Provided records:
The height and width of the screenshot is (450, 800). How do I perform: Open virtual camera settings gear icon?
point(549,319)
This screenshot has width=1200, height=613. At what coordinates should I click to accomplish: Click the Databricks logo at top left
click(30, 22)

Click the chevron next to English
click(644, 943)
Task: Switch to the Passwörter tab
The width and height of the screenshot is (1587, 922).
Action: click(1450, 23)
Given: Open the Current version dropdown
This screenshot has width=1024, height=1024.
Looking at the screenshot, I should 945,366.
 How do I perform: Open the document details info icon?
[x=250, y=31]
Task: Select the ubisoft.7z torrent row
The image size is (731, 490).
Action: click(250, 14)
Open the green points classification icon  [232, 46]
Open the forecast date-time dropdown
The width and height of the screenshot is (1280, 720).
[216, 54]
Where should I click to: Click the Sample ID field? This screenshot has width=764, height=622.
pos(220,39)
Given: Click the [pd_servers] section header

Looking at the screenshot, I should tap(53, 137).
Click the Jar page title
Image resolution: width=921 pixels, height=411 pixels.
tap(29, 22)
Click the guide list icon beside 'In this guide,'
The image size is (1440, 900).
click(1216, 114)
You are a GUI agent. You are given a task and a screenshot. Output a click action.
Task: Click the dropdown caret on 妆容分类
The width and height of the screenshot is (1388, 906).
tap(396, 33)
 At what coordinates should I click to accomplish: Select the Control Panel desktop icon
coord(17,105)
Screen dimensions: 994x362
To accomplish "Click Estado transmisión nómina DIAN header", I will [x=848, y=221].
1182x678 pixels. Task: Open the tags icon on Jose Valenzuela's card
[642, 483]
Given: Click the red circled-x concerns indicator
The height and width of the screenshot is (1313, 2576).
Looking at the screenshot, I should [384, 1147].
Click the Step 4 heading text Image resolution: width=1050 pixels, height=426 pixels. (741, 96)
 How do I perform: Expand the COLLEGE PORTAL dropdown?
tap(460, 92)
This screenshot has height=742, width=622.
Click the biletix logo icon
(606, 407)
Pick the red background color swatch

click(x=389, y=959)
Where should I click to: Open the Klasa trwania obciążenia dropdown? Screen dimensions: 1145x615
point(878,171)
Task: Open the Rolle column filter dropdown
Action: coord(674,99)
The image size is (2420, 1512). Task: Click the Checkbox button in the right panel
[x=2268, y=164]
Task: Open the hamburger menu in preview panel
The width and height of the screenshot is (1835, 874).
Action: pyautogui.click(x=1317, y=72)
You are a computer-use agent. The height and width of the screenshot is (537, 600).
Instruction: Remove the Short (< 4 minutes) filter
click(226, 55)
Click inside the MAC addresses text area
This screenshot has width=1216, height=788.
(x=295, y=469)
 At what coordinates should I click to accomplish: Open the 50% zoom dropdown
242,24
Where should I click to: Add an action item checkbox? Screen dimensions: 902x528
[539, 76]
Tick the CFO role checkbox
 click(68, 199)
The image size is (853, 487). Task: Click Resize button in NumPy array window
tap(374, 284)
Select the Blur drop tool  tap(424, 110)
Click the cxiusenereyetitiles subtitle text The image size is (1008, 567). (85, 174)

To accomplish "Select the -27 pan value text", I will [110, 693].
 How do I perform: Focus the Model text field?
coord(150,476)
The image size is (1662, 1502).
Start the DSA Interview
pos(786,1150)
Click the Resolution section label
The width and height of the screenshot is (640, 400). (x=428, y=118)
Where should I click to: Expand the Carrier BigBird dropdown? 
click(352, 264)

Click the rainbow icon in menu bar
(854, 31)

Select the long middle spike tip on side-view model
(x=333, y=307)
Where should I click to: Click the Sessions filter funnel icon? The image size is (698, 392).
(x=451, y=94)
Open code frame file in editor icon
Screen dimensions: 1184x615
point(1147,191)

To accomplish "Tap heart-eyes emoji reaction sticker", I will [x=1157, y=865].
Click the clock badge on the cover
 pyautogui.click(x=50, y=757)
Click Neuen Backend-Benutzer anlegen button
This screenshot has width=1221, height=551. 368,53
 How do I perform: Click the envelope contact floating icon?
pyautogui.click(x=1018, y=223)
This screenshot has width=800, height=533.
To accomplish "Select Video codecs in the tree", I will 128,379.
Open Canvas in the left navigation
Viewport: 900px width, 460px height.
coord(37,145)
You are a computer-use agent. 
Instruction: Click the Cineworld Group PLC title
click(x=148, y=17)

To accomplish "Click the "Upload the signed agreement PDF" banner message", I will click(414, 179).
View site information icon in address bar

Directions for this task: From the preceding material, extract every line exactly.

Solution to the problem:
The height and width of the screenshot is (450, 800). How do I perform: Open virtual camera settings gear icon?
point(549,319)
This screenshot has width=1200, height=613. At what coordinates should I click to accomplish: Click the Databricks logo at top left
click(30, 22)

Click the chevron next to English
click(644, 943)
Task: Switch to the Passwörter tab
The width and height of the screenshot is (1587, 922).
Action: click(1450, 23)
Given: Open the Current version dropdown
This screenshot has width=1024, height=1024.
Looking at the screenshot, I should 945,366.
 How do I perform: Open the document details info icon?
[x=250, y=31]
Task: Select the ubisoft.7z torrent row
The image size is (731, 490).
Action: click(250, 14)
Open the green points classification icon  [232, 46]
Open the forecast date-time dropdown
The width and height of the screenshot is (1280, 720).
[216, 54]
Where should I click to: Click the Sample ID field? This screenshot has width=764, height=622.
pos(220,39)
Given: Click the [pd_servers] section header

Looking at the screenshot, I should tap(53, 137).
Click the Jar page title
Image resolution: width=921 pixels, height=411 pixels.
tap(29, 22)
Click the guide list icon beside 'In this guide,'
The image size is (1440, 900).
click(1216, 114)
You are a GUI agent. You are given a task and a screenshot. Output a click action.
Task: Click the dropdown caret on 妆容分类
The width and height of the screenshot is (1388, 906).
tap(396, 33)
 At what coordinates should I click to accomplish: Select the Control Panel desktop icon
coord(17,105)
Screen dimensions: 994x362
To accomplish "Click Estado transmisión nómina DIAN header", I will [x=848, y=221].
1182x678 pixels. Task: Open the tags icon on Jose Valenzuela's card
[642, 483]
Given: Click the red circled-x concerns indicator
The height and width of the screenshot is (1313, 2576).
Looking at the screenshot, I should [384, 1147].
Click the Step 4 heading text Image resolution: width=1050 pixels, height=426 pixels. (741, 96)
 How do I perform: Expand the COLLEGE PORTAL dropdown?
tap(460, 92)
This screenshot has height=742, width=622.
Click the biletix logo icon
(606, 407)
Pick the red background color swatch

click(x=389, y=959)
Where should I click to: Open the Klasa trwania obciążenia dropdown? Screen dimensions: 1145x615
point(878,171)
Task: Open the Rolle column filter dropdown
Action: coord(674,99)
The image size is (2420, 1512). Task: Click the Checkbox button in the right panel
[x=2268, y=164]
Task: Open the hamburger menu in preview panel
The width and height of the screenshot is (1835, 874).
Action: pyautogui.click(x=1317, y=72)
You are a computer-use agent. The height and width of the screenshot is (537, 600).
Instruction: Remove the Short (< 4 minutes) filter
click(226, 55)
Click inside the MAC addresses text area
This screenshot has width=1216, height=788.
(x=295, y=469)
 At what coordinates should I click to accomplish: Open the 50% zoom dropdown
242,24
Where should I click to: Add an action item checkbox? Screen dimensions: 902x528
[539, 76]
Tick the CFO role checkbox
 click(68, 199)
The image size is (853, 487). Task: Click Resize button in NumPy array window
tap(374, 284)
Select the Blur drop tool  tap(424, 110)
Click the cxiusenereyetitiles subtitle text The image size is (1008, 567). (85, 174)

To accomplish "Select the -27 pan value text", I will [110, 693].
 How do I perform: Focus the Model text field?
coord(150,476)
The image size is (1662, 1502).
Start the DSA Interview
pos(786,1150)
Click the Resolution section label
The width and height of the screenshot is (640, 400). (x=428, y=118)
Where should I click to: Expand the Carrier BigBird dropdown? 
click(352, 264)

Click the rainbow icon in menu bar
(854, 31)

Select the long middle spike tip on side-view model
(x=333, y=307)
Where should I click to: Click the Sessions filter funnel icon? The image size is (698, 392).
(x=451, y=94)
Open code frame file in editor icon
Screen dimensions: 1184x615
point(1147,191)

To accomplish "Tap heart-eyes emoji reaction sticker", I will [x=1157, y=865].
Click the clock badge on the cover
 pyautogui.click(x=50, y=757)
Click Neuen Backend-Benutzer anlegen button
This screenshot has width=1221, height=551. 368,53
 How do I perform: Click the envelope contact floating icon?
pyautogui.click(x=1018, y=223)
This screenshot has width=800, height=533.
To accomplish "Select Video codecs in the tree", I will 128,379.
Open Canvas in the left navigation
Viewport: 900px width, 460px height.
coord(37,145)
You are a computer-use agent. 
Instruction: Click the Cineworld Group PLC title
click(x=148, y=17)

To accomplish "Click the "Upload the signed agreement PDF" banner message", I will click(414, 179).
View site information icon in address bar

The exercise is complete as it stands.